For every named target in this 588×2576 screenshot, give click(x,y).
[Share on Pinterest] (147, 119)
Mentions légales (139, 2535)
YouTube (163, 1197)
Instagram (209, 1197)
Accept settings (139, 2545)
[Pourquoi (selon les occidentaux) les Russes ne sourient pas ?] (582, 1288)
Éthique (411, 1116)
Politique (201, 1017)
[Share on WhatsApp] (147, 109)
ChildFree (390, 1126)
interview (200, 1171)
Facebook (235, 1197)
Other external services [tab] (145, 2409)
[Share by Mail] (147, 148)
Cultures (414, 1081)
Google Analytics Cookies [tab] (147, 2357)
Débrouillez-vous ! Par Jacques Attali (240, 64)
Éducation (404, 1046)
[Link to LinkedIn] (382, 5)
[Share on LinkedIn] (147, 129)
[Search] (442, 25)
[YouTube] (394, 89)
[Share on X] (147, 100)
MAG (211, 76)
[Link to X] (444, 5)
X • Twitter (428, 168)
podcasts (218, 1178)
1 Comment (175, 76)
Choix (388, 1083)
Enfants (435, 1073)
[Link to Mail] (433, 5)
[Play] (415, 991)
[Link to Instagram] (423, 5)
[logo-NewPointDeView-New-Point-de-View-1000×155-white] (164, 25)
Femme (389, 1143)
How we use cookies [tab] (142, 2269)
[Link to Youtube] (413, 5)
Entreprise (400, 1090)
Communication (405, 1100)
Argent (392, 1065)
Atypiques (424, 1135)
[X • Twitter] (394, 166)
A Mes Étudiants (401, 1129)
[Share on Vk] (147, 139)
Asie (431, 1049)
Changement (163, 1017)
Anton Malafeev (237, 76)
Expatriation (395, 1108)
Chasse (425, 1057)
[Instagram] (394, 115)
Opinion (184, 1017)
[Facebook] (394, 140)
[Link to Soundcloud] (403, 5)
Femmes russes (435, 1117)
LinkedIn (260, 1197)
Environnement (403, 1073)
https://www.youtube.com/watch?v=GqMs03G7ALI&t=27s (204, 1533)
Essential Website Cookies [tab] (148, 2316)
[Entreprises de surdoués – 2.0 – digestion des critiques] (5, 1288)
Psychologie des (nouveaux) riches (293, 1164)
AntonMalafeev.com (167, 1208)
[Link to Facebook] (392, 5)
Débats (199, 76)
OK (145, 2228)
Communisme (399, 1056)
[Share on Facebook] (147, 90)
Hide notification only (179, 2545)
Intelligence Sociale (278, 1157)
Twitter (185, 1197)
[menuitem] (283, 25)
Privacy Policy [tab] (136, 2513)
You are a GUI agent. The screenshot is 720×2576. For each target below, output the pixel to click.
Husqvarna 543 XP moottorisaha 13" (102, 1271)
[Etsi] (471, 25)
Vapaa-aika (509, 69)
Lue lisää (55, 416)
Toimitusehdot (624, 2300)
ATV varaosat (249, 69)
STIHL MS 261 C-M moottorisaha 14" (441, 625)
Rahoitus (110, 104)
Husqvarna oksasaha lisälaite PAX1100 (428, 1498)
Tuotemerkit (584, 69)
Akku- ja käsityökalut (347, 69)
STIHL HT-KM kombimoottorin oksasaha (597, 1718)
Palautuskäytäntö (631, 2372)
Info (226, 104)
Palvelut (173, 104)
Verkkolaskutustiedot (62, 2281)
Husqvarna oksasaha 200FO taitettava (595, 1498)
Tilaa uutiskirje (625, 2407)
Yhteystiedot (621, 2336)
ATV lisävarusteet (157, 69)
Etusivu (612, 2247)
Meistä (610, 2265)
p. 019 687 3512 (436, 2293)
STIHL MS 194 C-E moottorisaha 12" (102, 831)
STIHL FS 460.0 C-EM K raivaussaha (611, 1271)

> [Task directions]:
Copy out, from the material above, each line in which the string "LinkedIn" is found.

> [Response]:
[Link to LinkedIn] (382, 5)
[Share on LinkedIn] (147, 129)
LinkedIn (260, 1197)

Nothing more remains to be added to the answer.